These explanations are not necessarily alternative, but some may act in concert and can be integrated with other plausible mechanisms to formulate even more compressive hypotheses. For example, according to the tropical conservatism hypothesis [116], current high tropical diversity might result from: (i) tropical origin of many lineages, as tropical regions had a greater geographical extent until relatively recently (less than 40 million years ago, when temperate zones increased in size), (ii) longer time for cladogenesis in tropical environments, thanks to their environmental stability, and (iii) the limited ability of organisms from historically tropical lineages to adapt to temperate climates and then to dispersal poleward.

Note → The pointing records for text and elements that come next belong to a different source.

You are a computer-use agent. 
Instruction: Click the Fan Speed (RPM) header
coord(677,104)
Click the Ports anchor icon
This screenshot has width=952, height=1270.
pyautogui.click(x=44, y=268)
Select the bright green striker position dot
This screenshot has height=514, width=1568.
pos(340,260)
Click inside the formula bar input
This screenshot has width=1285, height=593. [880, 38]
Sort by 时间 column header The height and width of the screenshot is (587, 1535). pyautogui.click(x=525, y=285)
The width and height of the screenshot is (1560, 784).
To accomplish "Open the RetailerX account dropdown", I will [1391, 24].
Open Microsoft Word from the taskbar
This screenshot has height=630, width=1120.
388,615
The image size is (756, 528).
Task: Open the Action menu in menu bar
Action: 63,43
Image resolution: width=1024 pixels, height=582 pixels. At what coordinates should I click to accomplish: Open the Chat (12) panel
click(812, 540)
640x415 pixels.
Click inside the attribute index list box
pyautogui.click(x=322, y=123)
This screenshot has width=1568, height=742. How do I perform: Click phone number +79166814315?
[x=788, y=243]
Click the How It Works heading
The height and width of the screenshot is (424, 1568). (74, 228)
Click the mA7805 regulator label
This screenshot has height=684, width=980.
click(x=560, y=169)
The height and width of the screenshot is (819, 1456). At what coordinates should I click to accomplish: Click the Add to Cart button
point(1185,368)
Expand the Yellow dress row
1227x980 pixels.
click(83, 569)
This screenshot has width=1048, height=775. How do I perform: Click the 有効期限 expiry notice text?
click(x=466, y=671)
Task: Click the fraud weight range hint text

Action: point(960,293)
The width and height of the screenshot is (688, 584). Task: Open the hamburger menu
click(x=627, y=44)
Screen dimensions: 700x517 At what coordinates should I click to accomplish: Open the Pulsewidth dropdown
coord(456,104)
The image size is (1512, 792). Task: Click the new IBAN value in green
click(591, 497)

On the basis of earwig biology [86], competition, predation and productivity can be hardly considered major drivers for the latitudinal diversity pattern in these insects. Most earwigs are omnivores or at least generalists (a few species are epizoic commensals), which can occupy very different biotopes, so it is difficult to speculate that competition for food or space may be a major driver promoting speciation. For the same reasons, productivity can be hardly evoked as an important factor for the latitudinal gradient. At the global level, earwig diversity was very weakly correlated with temperature, which suggests that available energy is not a major factor for the latitudinal patterns of diversity of earwigs, despite their preference for warm climates. Consistent with their preference for humid climates, earwig diversity was positively influenced by precipitation. However, precipitation was uncorrelated with latitude, and thus the relationship between diversity and precipitation cannot be evoked as a major explanation for the latitudinal pattern. Earwigs are preyed on by many animals (such as centipedes, beetles, assassin bugs, spiders, toads, lizards, snakes, birds, insectivorous mammals and bats) which, however, do not specialize on them; therefore, it is difficult to speculate that predation may be a strong explanation for earwig diversification in the tropics. Because of their generalism in biotope occupancy, it is difficult to associate the higher diversity of earwigs in the tropics with environmental heterogeneity. Thus, historical reasons seem to offer the most decent explanations to the observed patterns. In particular, the historical biogeography of earwigs, and their ecological preferences for warm/hot and humid climates, support the tropical conservatism hypothesis as the most reasonable explanation for the observed latitudinal patterns.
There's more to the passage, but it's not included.